La révolution de l'IA : un défi. (IV) Contrôler
Suite et fin
Toujours restons les obligés de l’inquiétude.
(René Char)
Si on reprend l’histoire des machines IA (une histoire bien récente), on constate qu’à l’origine, les algorithmes dépendaient des humains pour apprendre. Buts et stratégies étaient codés par des programmateurs humains. Il n’en va plus de même aujourd’hui. Avec le développement de l’apprentissage automatique, les algorithmes sont capables d’apprendre par eux-mêmes de nouvelles choses en interagissant avec le monde, comme le font les humains. Ils ont considérablement gagné en autonomie.
Cette autonomie peut devenir problématique. Cependant, ce n’est pas le lieu, à mon sens, d’évoquer à ce propos, comme il est fait parfois, l’histoire de la créature échappant à son créateur — contée dans le roman d’épouvante de Mary Shelley Frankenstein ou le Prométhée moderne. Je pense qu’on ne gagne rien à jouer sur les émotions; mieux vaut s’employer à considérer la réalité en face. Dans le roman, la créature, devenue vivante, dotée de sa propre personnalité, échappe à tout contrôle et s’enfuit. Rien de tout cela ici.
Les machines IA n’ont pas de vie et ne sont pas dotées de personnalité; mais elles sont capables d’interagir avec le monde, c’est-à-dire, le but étant fixé, de développer par elles-mêmes des stratégies que les humains ne sont pas en mesure de prévoir. L’autonomie des machines IA reste cependant contrôlable, à condition de prendre soin de définir les buts fixés au départ de manière qu’ils soient alignés avec le système de valeurs, et que les humains restent dans la boucle pour identifier et corriger les erreurs algorithmiques — on aurait pu ainsi éviter la catastrophe des algorithmes de Facebook attisant des sentiments racistes au Myanmar (voir billet précédent).
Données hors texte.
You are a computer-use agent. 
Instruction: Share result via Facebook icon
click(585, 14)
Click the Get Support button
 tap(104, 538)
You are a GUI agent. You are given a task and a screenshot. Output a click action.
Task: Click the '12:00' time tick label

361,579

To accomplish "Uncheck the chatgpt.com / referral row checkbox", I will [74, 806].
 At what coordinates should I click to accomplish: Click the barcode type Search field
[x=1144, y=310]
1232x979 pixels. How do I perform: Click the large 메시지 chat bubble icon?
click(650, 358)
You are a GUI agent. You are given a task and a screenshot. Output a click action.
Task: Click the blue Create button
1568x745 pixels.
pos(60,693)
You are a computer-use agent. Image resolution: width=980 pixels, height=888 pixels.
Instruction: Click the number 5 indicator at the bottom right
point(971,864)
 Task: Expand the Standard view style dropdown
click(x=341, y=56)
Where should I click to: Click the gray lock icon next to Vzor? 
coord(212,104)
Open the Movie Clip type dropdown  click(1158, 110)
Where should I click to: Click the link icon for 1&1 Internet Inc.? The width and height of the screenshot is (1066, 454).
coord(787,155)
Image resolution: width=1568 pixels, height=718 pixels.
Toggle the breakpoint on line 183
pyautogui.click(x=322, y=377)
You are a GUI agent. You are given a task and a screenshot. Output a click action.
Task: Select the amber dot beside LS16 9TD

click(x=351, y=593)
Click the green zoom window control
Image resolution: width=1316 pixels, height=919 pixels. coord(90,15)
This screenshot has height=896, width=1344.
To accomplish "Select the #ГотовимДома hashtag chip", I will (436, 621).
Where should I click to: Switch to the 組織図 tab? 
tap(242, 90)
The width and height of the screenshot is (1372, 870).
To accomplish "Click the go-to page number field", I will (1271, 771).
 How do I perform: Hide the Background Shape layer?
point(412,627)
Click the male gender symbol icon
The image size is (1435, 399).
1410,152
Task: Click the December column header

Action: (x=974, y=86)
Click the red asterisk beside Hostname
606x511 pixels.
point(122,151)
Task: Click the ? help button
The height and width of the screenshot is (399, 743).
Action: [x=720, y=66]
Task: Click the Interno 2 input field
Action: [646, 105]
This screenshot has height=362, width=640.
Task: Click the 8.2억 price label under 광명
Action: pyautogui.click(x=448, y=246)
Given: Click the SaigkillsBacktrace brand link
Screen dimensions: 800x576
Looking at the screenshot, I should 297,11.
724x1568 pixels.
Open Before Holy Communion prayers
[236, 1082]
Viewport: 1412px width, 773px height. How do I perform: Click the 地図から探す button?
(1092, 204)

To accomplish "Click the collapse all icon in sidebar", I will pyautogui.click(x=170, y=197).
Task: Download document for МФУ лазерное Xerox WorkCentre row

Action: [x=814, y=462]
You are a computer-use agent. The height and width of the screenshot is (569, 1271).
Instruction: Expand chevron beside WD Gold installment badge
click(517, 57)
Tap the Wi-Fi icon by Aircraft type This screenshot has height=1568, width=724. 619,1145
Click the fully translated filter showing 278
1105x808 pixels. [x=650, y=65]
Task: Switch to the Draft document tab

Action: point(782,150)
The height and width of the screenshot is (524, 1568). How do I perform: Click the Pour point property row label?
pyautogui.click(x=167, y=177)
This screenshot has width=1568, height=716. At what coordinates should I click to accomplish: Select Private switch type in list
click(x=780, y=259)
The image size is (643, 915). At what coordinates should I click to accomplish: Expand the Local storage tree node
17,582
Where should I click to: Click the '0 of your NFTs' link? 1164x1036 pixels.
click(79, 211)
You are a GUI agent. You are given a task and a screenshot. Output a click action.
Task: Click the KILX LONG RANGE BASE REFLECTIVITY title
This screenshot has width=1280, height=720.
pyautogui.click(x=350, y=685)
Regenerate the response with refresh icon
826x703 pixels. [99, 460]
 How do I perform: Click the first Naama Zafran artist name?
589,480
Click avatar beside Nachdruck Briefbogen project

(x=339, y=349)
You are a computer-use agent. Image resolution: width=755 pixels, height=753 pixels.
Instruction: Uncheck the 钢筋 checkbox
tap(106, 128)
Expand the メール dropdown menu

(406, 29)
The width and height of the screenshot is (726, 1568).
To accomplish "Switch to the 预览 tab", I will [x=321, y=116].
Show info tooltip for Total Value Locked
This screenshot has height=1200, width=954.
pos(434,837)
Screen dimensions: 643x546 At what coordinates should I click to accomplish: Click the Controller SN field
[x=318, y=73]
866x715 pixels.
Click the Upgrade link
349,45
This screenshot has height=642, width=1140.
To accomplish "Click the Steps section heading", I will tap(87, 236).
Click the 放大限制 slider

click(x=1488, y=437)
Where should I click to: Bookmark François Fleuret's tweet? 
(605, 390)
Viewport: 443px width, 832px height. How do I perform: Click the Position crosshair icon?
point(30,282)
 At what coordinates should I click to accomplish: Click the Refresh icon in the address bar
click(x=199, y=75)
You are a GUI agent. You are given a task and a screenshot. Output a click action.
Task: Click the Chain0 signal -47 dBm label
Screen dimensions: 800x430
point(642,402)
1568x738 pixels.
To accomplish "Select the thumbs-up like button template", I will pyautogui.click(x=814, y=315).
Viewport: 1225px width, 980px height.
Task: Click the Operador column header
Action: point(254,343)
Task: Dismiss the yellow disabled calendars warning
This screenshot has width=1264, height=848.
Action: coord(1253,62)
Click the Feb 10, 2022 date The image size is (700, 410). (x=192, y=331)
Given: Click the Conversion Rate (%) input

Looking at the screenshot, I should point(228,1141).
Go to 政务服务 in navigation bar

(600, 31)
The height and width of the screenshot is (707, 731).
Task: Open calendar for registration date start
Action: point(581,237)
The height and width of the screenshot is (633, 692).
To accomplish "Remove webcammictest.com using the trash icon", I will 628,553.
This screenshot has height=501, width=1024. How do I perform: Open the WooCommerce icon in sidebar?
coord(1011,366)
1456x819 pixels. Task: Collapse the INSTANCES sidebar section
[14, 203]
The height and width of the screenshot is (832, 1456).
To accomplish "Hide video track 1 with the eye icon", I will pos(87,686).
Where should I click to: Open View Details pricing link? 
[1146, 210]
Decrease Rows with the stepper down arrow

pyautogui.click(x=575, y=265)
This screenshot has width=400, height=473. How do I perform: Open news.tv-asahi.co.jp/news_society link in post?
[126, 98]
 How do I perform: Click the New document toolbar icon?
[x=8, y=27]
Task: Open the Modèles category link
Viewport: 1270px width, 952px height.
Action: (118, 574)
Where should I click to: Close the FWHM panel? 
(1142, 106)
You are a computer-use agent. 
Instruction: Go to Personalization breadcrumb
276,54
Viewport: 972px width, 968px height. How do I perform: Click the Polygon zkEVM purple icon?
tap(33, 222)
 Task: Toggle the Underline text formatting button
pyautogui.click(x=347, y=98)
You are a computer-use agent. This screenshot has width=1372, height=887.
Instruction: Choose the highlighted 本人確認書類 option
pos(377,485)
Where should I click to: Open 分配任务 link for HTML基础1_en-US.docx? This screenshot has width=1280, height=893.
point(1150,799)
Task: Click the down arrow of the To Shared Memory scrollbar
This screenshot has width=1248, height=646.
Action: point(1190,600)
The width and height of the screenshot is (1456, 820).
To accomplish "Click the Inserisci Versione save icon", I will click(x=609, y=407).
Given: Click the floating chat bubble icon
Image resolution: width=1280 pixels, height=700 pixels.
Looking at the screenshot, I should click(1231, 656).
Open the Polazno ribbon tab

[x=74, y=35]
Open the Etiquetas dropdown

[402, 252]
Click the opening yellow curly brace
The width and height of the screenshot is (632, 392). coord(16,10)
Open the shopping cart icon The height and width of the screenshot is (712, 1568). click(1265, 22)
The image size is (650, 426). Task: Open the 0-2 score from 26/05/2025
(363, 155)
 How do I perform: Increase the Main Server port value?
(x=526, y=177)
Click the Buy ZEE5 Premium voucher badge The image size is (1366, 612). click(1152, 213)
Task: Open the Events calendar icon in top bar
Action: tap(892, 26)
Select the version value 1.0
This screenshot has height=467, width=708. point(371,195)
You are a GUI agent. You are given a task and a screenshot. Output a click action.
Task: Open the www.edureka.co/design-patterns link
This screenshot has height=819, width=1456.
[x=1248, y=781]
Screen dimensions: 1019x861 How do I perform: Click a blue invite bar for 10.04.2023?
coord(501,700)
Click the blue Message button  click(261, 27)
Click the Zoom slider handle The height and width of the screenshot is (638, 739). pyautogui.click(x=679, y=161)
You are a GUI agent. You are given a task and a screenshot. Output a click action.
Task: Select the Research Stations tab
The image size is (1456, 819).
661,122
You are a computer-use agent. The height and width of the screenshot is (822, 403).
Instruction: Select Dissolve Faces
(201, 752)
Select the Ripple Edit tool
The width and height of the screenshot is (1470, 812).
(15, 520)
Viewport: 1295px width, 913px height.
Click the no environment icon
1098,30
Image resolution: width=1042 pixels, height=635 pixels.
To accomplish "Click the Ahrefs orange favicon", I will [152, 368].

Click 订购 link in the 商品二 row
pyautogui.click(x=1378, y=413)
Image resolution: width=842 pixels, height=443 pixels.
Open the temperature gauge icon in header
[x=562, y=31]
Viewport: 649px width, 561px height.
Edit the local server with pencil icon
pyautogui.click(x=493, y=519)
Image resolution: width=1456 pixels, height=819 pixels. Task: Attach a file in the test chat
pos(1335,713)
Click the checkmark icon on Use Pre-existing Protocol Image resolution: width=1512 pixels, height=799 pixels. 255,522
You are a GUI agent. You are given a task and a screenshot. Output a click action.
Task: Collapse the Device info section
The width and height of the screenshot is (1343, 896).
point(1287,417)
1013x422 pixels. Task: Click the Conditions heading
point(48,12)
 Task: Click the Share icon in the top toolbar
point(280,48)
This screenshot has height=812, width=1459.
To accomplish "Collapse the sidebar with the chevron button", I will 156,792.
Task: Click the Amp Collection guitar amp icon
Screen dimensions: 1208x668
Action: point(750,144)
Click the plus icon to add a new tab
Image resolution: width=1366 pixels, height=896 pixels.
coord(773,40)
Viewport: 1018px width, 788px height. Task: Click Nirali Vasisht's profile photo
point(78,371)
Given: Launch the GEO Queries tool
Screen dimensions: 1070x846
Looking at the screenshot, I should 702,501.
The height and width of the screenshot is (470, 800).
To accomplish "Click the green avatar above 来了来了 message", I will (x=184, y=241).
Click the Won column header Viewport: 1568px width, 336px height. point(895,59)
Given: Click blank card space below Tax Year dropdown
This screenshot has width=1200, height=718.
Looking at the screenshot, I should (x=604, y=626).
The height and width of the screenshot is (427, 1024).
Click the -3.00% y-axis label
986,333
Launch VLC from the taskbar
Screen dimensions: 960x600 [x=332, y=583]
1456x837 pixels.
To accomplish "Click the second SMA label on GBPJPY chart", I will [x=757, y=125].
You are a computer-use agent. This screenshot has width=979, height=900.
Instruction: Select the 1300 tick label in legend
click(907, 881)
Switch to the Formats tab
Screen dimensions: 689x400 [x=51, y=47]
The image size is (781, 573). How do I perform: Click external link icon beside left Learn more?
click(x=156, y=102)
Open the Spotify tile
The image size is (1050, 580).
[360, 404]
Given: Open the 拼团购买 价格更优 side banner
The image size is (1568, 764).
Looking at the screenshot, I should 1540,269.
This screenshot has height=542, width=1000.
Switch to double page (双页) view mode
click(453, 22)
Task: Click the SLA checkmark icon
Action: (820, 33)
L’IA est une nouvelle technologie, particulièrement puissante, et déjà très répandue, investie d’un pouvoir sans cesse plus grand en matière d’éducation, de santé, de commerce, de maintien de l’ordre etc., et dans nos vies individuelles. Comme toute nouvelle technologie, elle inquiète, le réel étant souvent recouvert par un imaginaire d’autant plus débridé que le champ est libre : on ne sait pas bien à quoi on a affaire. D’où l’effort pour situer les enjeux à leur niveau réel, et tenter de les comprendre au mieux.
Les machines IA les plus avancées sont des agents actifs; leur puissance a considérablement augmenté. Mais — étant reconnu l'apport bénéfique de l'IA dans de nombreux domaines — la question en définitive qui préoccupe concernant ces machines IA, ce n’est pas qu’elles s’échappent comme dans le conte, mais comment échapper, nous les humains, à certains effets possiblement néfastes de leur pouvoir grandissant.
Un problème crucial à mon sens concerne la vérité. Qu’advient-il de la possibilité de vrais débats dans la sphère publique, quand des millions d’agents numériques, capables —tel ChatGPT — de créer par eux-mêmes des contenus, inondent les réseaux d’informations biaisées? ChatGPT, interrogé à ce sujet, reconnaît ce qu’il appelle des «problèmes éthiques» :
- Biais dans les réponses : Certains chatbots peuvent produire des réponses biaisées, discriminatoires ou offensantes en raison de données d'entraînement inadéquates.
- Collecte abusive de données : Un bot qui demande des informations personnelles sans transparence ou consentement clair.
- Diffusion de désinformation : Lorsqu’un chatbot propage des informations fausses ou trompeuses.
Les biais algorithmiques involontaires peuvent être corrigés par rétrocontrôle. Quid en revanche, lorsqu'on a à faire à des biais intentionnels; non pas avec un, mais avec des millions de bad chatbots qui, de façon simultanée, ordonnée et systématique inondent les réseaux, dans le but d'influencer les opinions? L'enjeu est considérable en termes de débat démocratique. Le problème cependant n'est pas technique (une autorité dotée de puissants mécanismes de correction), mais politique (vouloir cette autorité).
L'IA en définitive, du fait de ses caractéristiques et ses potentialités jamais vues, son emprise sur des pans entiers de l'activité humaine et nos vies individuelles, ses enjeux géopolitiques, n'est pas une innovation comme une autre; c'est plutôt une révolution à dimension planétaire, dont la dynamique complexe n'a pas fini de façonner, différemment, nos vies : au défi pour les humains de garder la maîtrise de leur existence.